**WORK TO COMPLETE:** Restate word for word the lines of the records below, starting at the line that contains "Image resolution: width=782" and ending at the line that contains "Given: Click Obtener ayuda link", with both of those lines included and nothing else.

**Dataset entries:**
▼▼▼

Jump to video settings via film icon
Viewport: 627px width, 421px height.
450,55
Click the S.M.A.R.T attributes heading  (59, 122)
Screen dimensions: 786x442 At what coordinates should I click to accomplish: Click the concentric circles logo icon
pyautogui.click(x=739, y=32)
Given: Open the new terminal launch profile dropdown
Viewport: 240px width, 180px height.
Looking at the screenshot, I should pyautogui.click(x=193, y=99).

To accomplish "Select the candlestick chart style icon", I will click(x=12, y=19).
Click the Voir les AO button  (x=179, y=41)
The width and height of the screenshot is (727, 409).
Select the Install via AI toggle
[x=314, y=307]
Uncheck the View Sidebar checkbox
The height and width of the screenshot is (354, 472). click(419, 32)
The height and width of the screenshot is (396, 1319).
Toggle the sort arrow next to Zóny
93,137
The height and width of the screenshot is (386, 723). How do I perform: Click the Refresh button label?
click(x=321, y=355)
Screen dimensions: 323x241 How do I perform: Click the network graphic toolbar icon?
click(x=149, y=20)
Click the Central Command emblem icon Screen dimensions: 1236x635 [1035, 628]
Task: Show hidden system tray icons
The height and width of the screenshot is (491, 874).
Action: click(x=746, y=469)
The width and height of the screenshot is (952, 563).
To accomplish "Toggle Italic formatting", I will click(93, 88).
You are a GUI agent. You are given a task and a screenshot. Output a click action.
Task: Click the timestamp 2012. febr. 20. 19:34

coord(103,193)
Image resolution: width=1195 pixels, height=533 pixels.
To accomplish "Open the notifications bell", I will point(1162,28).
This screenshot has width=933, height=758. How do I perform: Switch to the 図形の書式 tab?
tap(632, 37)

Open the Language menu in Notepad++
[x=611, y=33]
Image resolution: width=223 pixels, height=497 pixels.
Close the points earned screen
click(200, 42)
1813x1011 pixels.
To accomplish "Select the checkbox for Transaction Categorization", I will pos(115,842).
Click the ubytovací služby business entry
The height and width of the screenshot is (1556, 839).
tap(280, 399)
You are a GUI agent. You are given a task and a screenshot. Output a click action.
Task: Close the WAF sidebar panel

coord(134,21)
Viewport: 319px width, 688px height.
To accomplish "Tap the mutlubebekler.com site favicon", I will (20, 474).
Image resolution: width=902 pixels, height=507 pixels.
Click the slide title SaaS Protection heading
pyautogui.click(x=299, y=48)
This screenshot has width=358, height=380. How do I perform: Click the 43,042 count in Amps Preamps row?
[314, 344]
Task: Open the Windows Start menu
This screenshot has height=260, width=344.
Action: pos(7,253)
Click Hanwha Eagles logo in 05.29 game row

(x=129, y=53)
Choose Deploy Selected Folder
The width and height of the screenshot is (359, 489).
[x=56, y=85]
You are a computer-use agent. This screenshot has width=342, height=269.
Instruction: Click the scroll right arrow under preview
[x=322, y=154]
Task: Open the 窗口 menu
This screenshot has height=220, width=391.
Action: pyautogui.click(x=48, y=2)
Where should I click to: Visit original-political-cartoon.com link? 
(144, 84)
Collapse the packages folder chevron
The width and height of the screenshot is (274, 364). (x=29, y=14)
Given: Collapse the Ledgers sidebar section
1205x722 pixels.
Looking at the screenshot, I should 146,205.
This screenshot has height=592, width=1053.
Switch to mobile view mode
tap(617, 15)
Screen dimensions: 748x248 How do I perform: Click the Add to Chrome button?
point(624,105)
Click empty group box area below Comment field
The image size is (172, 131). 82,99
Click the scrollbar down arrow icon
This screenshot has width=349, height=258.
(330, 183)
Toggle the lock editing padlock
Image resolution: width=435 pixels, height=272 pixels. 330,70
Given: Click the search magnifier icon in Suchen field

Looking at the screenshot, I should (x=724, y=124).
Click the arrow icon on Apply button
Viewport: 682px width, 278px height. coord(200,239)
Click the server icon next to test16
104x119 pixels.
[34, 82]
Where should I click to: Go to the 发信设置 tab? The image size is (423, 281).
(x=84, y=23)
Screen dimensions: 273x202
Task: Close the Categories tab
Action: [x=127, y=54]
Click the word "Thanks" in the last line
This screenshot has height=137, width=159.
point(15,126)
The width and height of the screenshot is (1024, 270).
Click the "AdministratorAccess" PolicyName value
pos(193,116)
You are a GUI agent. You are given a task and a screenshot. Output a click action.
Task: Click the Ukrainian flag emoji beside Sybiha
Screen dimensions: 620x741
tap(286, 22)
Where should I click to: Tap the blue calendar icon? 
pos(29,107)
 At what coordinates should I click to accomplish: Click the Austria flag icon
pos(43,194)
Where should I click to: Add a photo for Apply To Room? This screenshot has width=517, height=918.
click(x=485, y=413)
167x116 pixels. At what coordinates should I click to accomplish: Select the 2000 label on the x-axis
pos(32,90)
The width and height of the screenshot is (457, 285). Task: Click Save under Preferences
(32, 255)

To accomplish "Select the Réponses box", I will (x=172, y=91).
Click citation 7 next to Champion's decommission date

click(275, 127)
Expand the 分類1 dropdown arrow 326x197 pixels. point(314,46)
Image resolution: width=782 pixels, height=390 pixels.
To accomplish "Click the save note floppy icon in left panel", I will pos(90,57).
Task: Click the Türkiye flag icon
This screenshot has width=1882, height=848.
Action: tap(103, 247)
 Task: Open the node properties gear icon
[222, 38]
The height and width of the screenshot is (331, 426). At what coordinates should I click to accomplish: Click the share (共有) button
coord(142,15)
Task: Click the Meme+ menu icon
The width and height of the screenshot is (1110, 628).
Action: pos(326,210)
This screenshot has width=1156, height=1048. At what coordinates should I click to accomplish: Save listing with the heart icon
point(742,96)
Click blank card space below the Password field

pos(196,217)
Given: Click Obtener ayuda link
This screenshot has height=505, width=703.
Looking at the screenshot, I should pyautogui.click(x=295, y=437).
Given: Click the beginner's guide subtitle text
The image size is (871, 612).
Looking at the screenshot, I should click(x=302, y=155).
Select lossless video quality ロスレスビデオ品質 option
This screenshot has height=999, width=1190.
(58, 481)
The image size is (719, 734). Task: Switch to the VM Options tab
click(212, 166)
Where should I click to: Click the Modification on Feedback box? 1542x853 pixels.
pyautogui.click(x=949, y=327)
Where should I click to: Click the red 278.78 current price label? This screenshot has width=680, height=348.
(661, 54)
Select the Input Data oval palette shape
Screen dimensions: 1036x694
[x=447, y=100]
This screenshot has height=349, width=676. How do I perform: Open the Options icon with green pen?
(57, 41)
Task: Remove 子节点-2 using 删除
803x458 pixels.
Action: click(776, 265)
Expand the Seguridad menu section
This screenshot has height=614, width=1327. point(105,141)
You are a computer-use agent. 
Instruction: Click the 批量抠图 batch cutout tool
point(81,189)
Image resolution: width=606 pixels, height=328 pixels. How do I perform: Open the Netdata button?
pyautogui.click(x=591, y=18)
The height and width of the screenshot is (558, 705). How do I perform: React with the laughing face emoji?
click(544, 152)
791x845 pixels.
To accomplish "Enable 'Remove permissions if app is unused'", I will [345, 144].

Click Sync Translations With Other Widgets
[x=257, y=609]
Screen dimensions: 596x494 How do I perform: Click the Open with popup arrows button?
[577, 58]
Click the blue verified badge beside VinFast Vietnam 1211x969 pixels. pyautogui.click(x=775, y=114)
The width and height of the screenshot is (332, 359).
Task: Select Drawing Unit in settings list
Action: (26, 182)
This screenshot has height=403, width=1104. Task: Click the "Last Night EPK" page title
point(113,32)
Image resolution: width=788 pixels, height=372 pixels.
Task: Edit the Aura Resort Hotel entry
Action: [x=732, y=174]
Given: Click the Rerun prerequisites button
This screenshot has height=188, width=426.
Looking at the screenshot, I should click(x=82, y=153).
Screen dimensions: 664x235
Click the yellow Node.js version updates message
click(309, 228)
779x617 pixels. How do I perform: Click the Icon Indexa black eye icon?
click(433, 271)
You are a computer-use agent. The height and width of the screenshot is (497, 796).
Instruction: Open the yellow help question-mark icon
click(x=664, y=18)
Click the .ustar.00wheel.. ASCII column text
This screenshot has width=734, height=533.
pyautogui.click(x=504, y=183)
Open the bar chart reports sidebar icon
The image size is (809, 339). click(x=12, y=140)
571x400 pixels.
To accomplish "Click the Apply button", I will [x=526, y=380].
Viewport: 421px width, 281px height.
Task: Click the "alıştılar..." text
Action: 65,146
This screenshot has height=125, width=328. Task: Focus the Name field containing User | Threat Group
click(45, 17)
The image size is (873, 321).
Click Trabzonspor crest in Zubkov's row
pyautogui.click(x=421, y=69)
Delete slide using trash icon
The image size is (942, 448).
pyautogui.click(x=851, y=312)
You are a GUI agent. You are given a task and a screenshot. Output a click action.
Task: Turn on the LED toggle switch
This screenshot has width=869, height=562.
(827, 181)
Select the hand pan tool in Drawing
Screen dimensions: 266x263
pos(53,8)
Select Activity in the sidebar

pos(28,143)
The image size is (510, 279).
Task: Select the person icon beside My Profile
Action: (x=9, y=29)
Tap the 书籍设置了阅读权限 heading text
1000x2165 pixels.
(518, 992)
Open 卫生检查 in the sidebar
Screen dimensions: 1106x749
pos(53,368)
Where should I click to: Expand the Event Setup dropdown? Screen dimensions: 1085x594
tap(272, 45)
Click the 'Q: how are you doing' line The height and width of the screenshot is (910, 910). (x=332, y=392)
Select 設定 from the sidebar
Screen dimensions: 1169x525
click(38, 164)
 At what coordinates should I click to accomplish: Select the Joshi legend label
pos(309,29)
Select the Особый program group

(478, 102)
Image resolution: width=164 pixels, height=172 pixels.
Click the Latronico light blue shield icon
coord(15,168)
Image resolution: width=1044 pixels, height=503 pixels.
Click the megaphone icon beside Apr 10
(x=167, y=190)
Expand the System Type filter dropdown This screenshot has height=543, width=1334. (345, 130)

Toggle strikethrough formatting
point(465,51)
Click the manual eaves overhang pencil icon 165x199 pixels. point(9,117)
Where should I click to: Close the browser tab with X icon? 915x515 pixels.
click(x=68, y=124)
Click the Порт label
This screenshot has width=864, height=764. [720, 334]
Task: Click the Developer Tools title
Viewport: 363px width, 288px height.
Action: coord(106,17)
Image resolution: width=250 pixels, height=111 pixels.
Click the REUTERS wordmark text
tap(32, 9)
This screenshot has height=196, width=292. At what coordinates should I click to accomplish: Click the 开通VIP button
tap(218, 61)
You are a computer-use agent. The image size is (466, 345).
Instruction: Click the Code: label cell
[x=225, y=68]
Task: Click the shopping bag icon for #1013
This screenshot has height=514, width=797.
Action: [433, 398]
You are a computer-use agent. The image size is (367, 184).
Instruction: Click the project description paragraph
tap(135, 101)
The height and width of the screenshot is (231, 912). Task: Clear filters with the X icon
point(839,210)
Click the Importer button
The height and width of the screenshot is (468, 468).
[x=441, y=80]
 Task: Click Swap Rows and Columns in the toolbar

▲▲▲

**WRITTEN REPLY:**
Image resolution: width=782 pixels, height=390 pixels.
To accomplish "Click the save note floppy icon in left panel", I will pos(90,57).
Task: Click the Türkiye flag icon
This screenshot has width=1882, height=848.
Action: tap(103, 247)
 Task: Open the node properties gear icon
[222, 38]
The height and width of the screenshot is (331, 426). At what coordinates should I click to accomplish: Click the share (共有) button
coord(142,15)
Task: Click the Meme+ menu icon
The width and height of the screenshot is (1110, 628).
Action: pos(326,210)
This screenshot has width=1156, height=1048. At what coordinates should I click to accomplish: Save listing with the heart icon
point(742,96)
Click blank card space below the Password field

pos(196,217)
Given: Click Obtener ayuda link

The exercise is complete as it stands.